Disclaimer: I am not a lawyer, and this is not legal advice.
What’s Your Audience?
In my example above, the teacher wanted to show a few YouTube clips of orchestras as people entered the concert. Her idea was that it would be great to a) set the tone of the concert with appropriate music, as well as b) showing students that music is practiced by many different kids of ensembles and musicians. Clearly, she has an educational intent for both the students and the audience, but does it count as “educational use?” One of the major digital-era copyright laws is the TEACH act, which gives teachers the right to distribute digital materials to students. One of the keys of the act is that you have to be able to show that you have a reasonably-defined group of students (e.g. your students/ensemble), and that whatever materials you share are only shown to them.
For example, if I would like to show an episode of BBC’s “The Choir” in class to talk about sectional rehearsal techniques, I can. If I would like to share a recording of that video on an internal website which is only accessible to members of our group (e.g. a LMS/CMS, internal blog, etc.), I can. What I cannot do is hand a copy of a DVD to each singer and say “go watch this at home”– by making copies and passig them around, I can no longer say that it’s only accessible to members of my educational body.
In our initial example, the teacher wants to display the video to people outside of her ensembles (the audience at the concert), so it does not count as educational “Fair Use.”
Ownership Still Matters
YouTube (as well as Vimeo and other services) is an incredible resource for musicians and music educators: countless examples of genres, eras and instrumentation/voicing all across the spectrum from beginning musicians to professionals. It’s rife with copyright pitfalls, though, and Google (which owns YouTube) adjusts the rules every few months to try and keep it on the correct side of the law. One common issue when it comes to educators is the use of downloaders (either plugins/software or websites) which allow you to download videos from YouTube and keep them on your computer. Educators do this for several reasons: YouTube might be blocked at their schools, so they download the videos at home and bring them in, or their Internet connections at school may be unreliable, leading teachers to download the video to try and ensure that they’ll be able to show the video effectively.
The catch is that none of these solutions are YouTube-sanctioned. Furthermore, YouTube does not grant anyone permission to download and keep any movies that it hosts on your own computer. To do so deprives YouTube of the advertising revenue and data mining which are the basis of its commercial model. This runs afoul of the other common misunderstanding of educational use: the “commercial integrity” test. In essence, you cannot do anything under the auspices of Fair Use which violates the commercial integrity of the product in question. Take the common example of photocopying sheet music: Sheet music is meant to be sold as individual copies, commesurate to the number of singers who will be using the score. If you take one copy of a score and photocopy it for all of your singers, you are violating the commercial integrity of the product– you are only buying one copy for a scenario which clearly entails purchasing more than one, and short circuiting the commerical model of the publisher in the process.

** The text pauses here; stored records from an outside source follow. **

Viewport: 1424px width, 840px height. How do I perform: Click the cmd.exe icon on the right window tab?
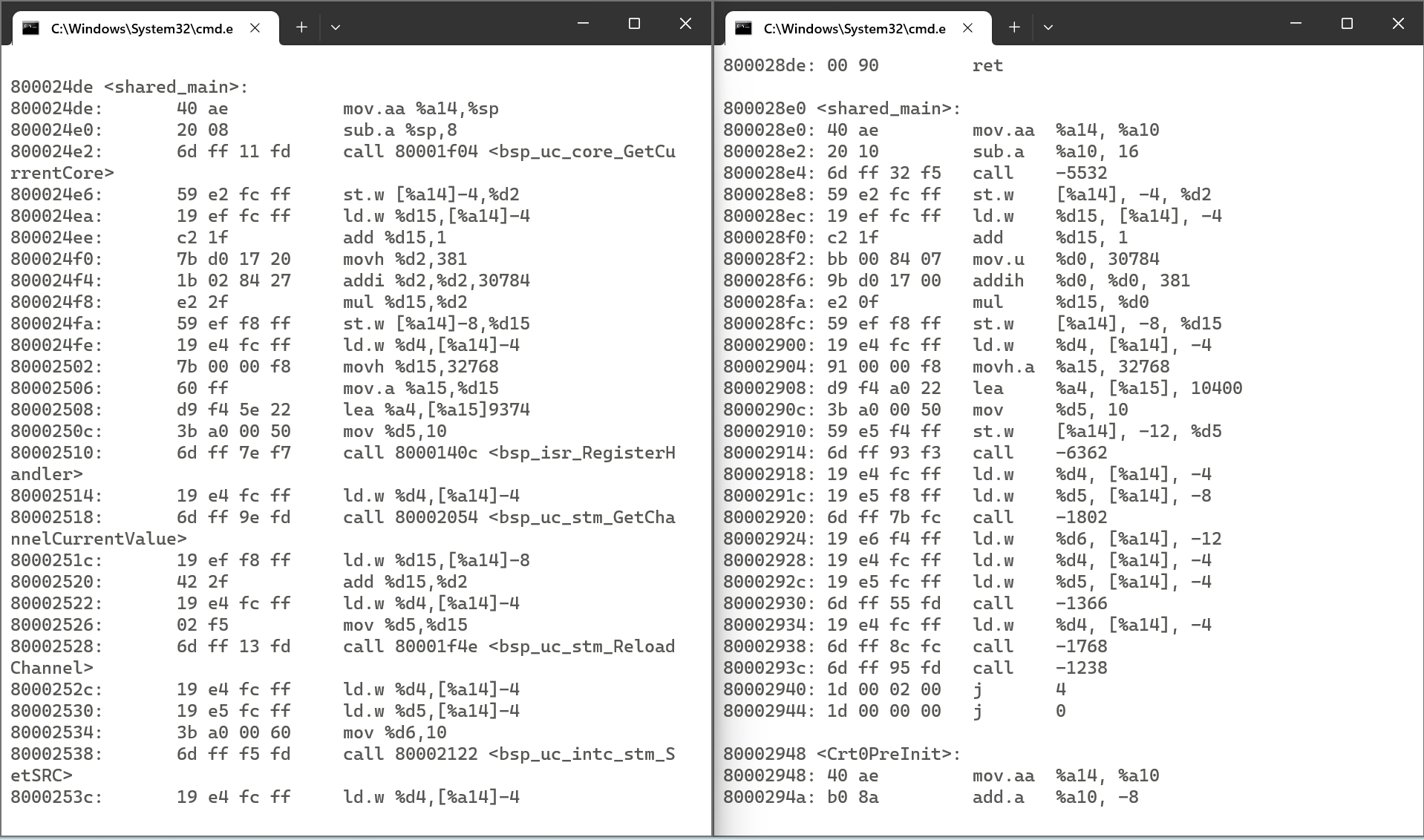point(743,27)
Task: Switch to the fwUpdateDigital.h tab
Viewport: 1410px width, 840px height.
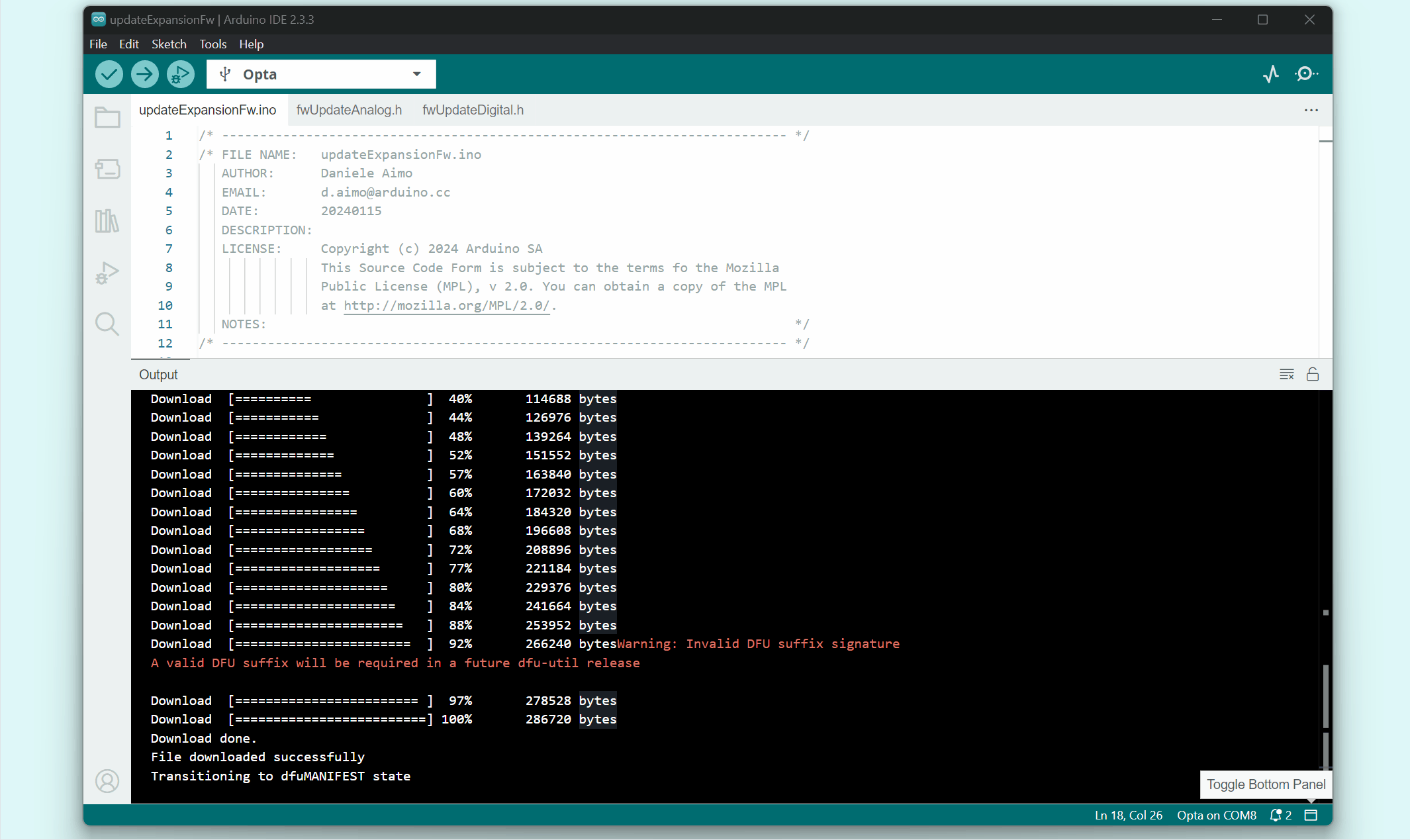Action: (473, 111)
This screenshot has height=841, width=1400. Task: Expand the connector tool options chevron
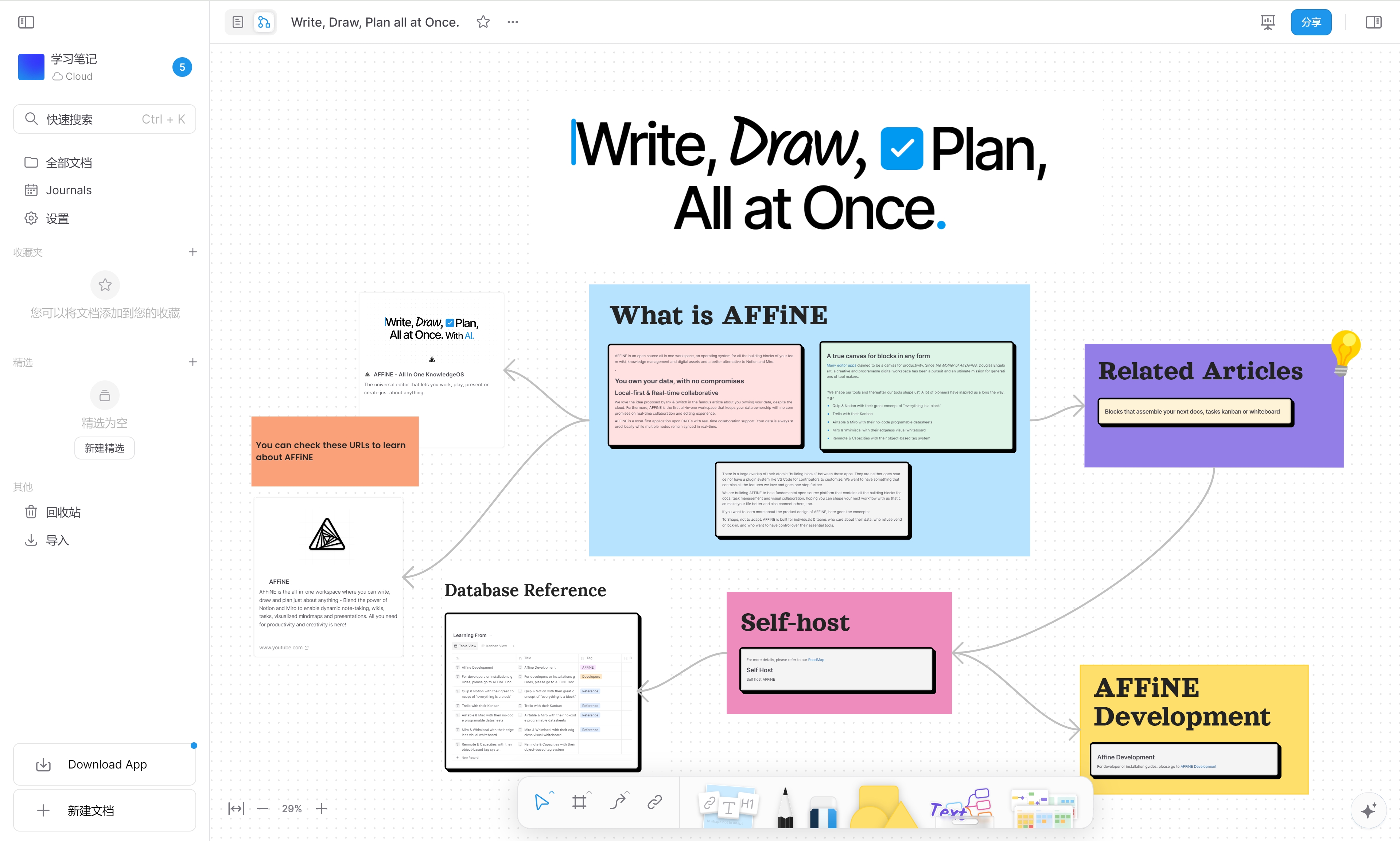point(627,792)
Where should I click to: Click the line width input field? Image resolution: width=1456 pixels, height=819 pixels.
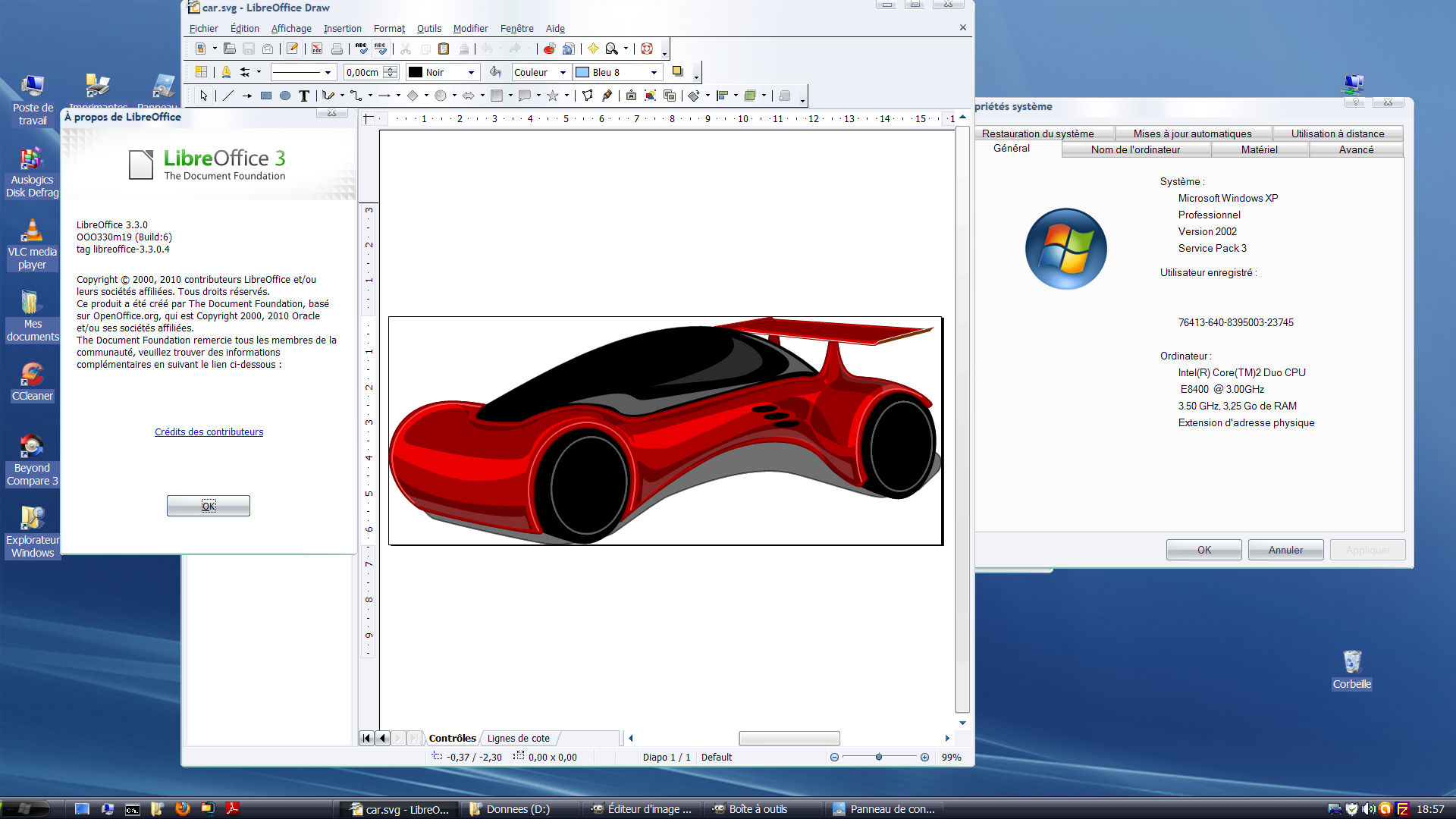click(x=363, y=73)

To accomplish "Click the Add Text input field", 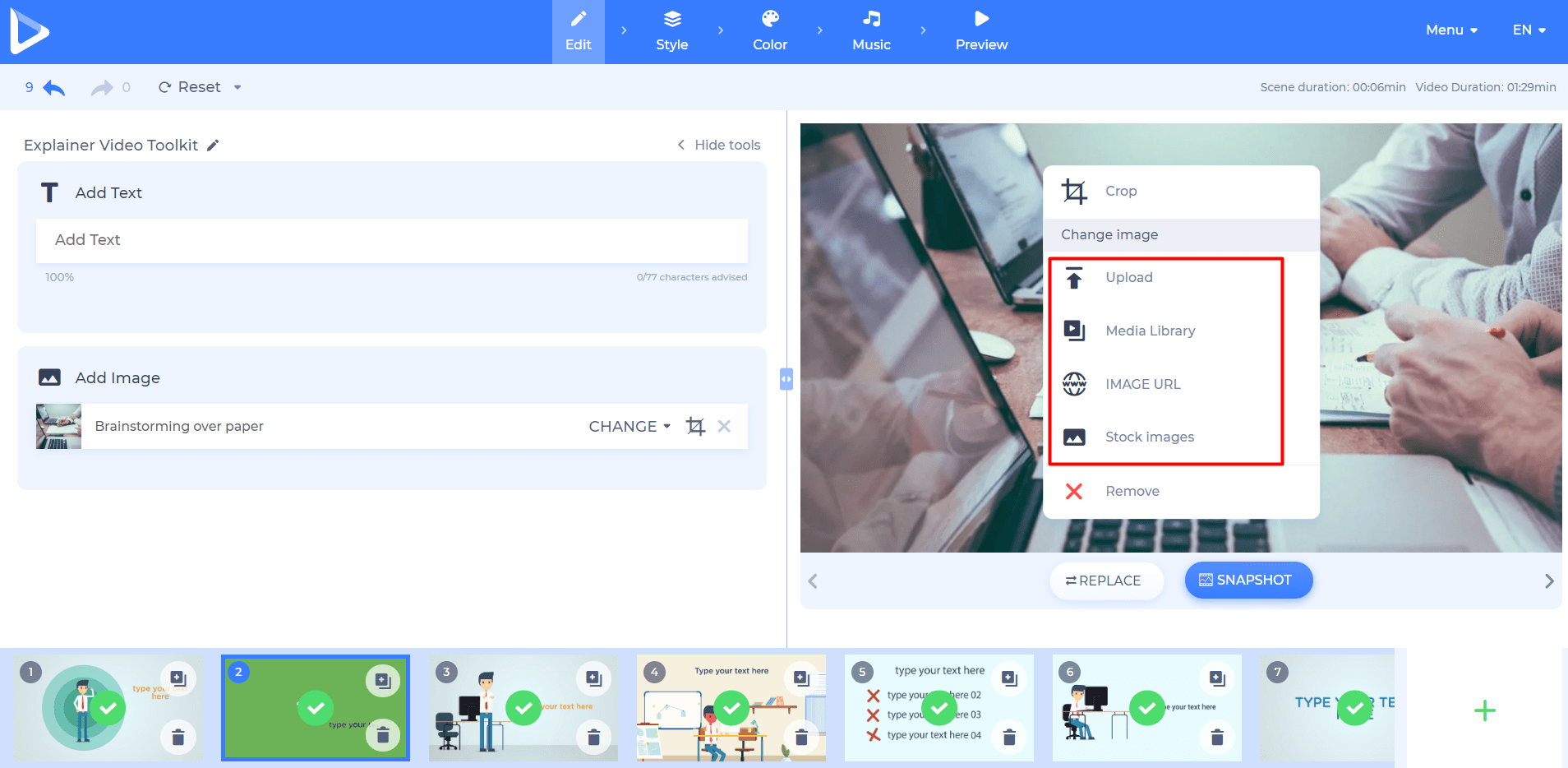I will coord(392,240).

YouTube’s commercial model is that users should go to the website in order to view the videos. Downloading them and hosting them on your own (even if it’s for educational use, and even if it’s for a closed population) defeats their commercial model. Our teacher above made the mistake of thinking that having access be “public to view” was the same as it being “public to own.” While digital sharing is completely embedded (sorry!) in the Internet now, it does not remove the distinction between those materials which you have right to view and access, and those which you have the right to own and manage.
Principles
Digital copyright law is an enormous and evolving conversation, and one that likely has several more shifts before it arrives at anything resembling a “new norm.” The underlying principles of “defining your audience” and “commercial integrity” are at the heart of media ownership, though, and keeping them as litmus tests for your own media questions will help you navigate the complex world of copyright. If you a producer of media, these are questions that you have the ability to define more specifically for your work using tools like Creative Commons, where you can specify to greater detail what rights you grant to the world using your materials. Finally, the underlying question for many people will be “am I going to get in trouble if I go too far?” In the current climate it’s hard to imagine that any one individual is going to get pinched for copyright infringement given the tidal wave of intentional piracy online. It’s true that the odds may be low that your concert program or class website is going to attract legal attention. As professionals in the field, however, we have a vested interest in media ownership and protection, and ensuring that we fully understand the system as it stands today makes us more prepared and qualified to help shape the conversation moving forward.